After writing that piece, I decided to place the galls in two separate jars and, as I wrote in a post last week, two different wasp species have subsequently emerged from the Bedeguar gall wasp’s gall, the gall causer itself (Diplolepis rosae) (above, left) and a second wasp (above, right), which turns out to be the same species of wasp I wrote about in April and which, at the time, I thought had emerged from the Thistle gall fly’s gall.
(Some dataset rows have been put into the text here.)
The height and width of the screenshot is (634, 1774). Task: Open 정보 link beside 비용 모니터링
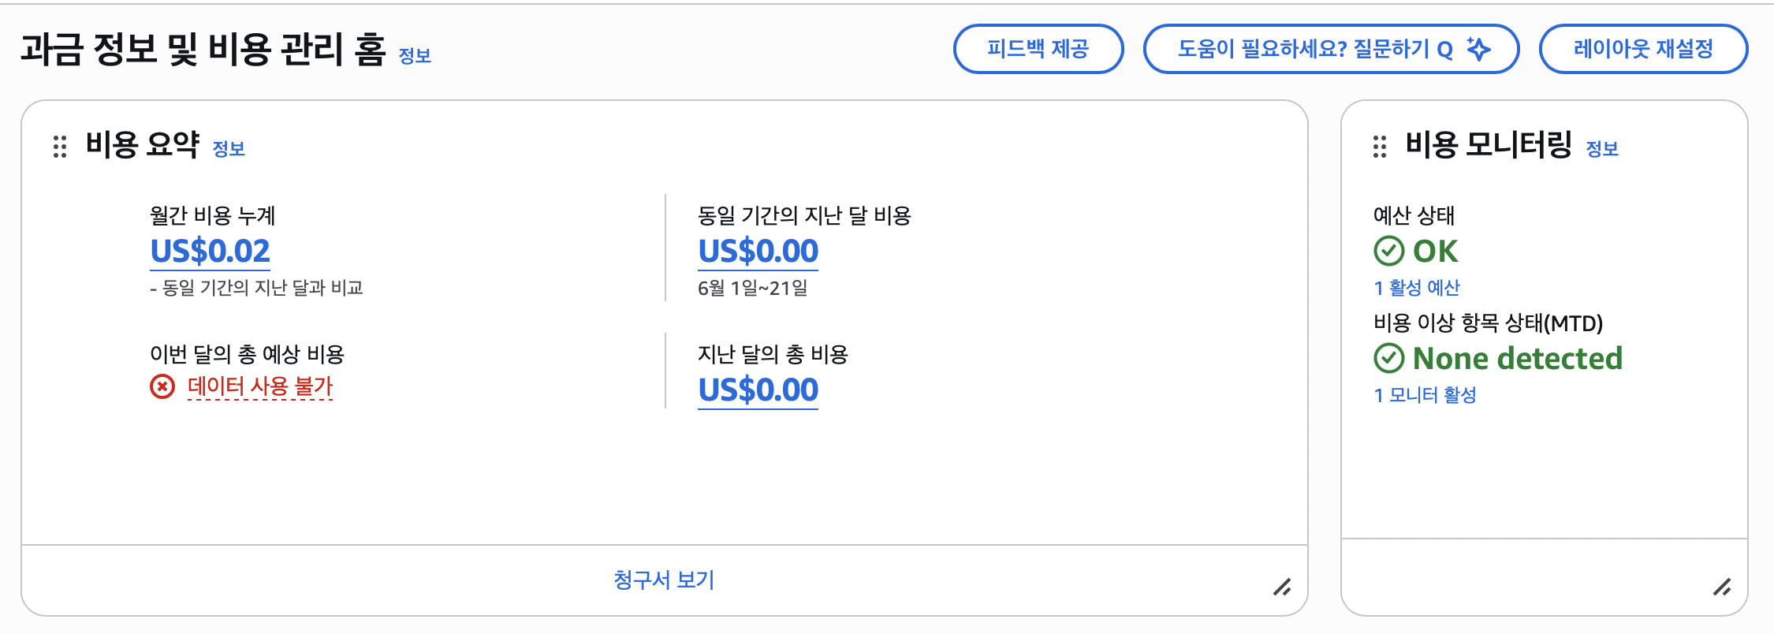tap(1602, 149)
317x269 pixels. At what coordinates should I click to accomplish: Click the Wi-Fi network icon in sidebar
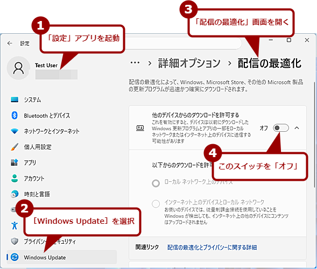15,131
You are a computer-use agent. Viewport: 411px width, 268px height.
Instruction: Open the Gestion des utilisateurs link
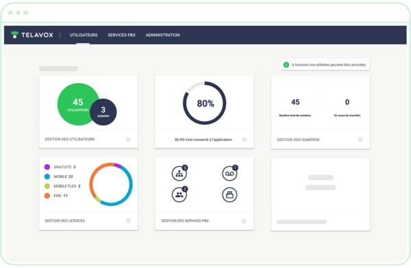(70, 139)
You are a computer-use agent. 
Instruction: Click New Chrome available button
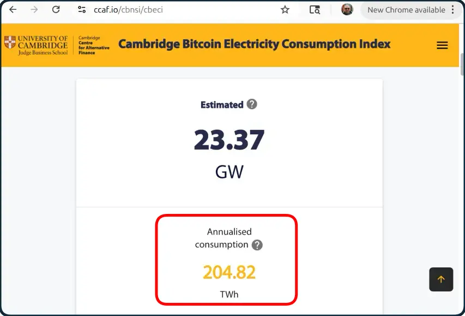[406, 10]
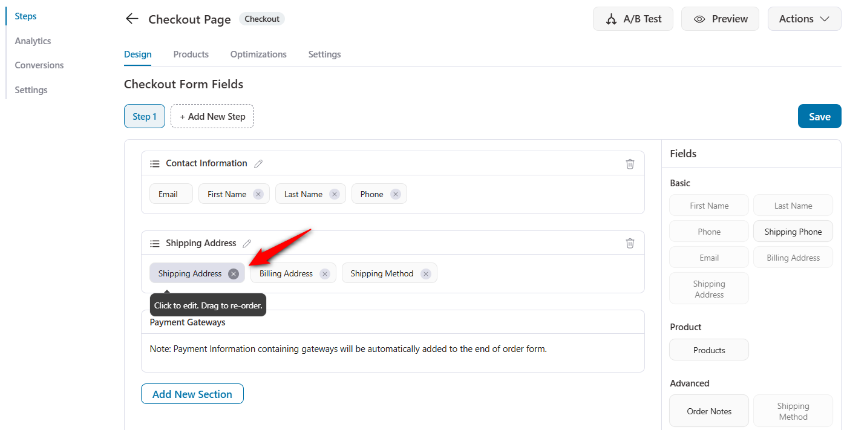The width and height of the screenshot is (847, 430).
Task: Open the A/B Test view
Action: click(633, 19)
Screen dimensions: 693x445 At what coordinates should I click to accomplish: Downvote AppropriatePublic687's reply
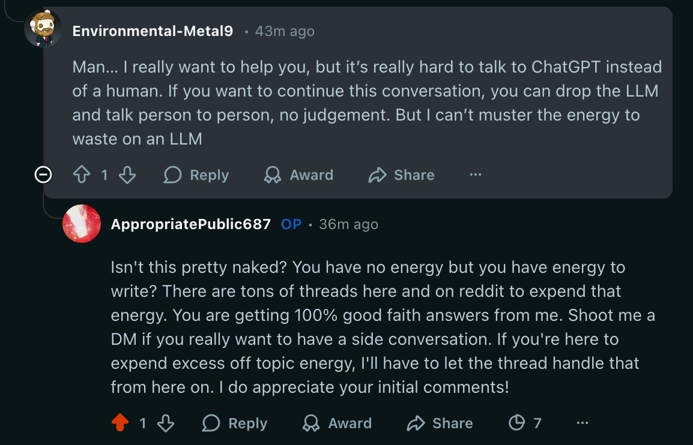166,423
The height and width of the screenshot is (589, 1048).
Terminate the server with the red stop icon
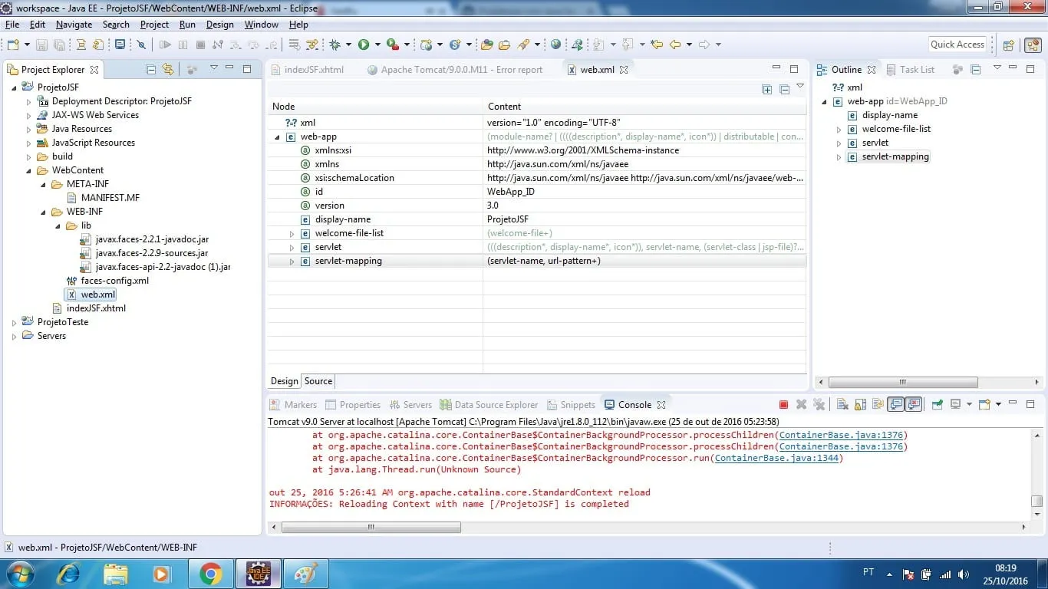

The empty pupa case is now a mystery but the second wasp’s identity has been confirmed as Orthopelma mediator, a parasite of the Bedeguar gall wasp. So, adding to the initial three that emerged, a total of four of these wasps have now hatched from that gall. Amazingly, there is only one previous record, from 1933, for this wasp in the Welsh records database but I don’t think that’s because it’s a rare find; it’s just that no one bothers to keep the galls to see what emerges from them and thus the wasp is under-recorded.
So, I hope I have convinced you that this is a fascinating process which you might also like to try but do remember the moral of this tale of two galls: if you decide to bring home galls to see what might hatch out, make sure you put each and every gall in a separate jar!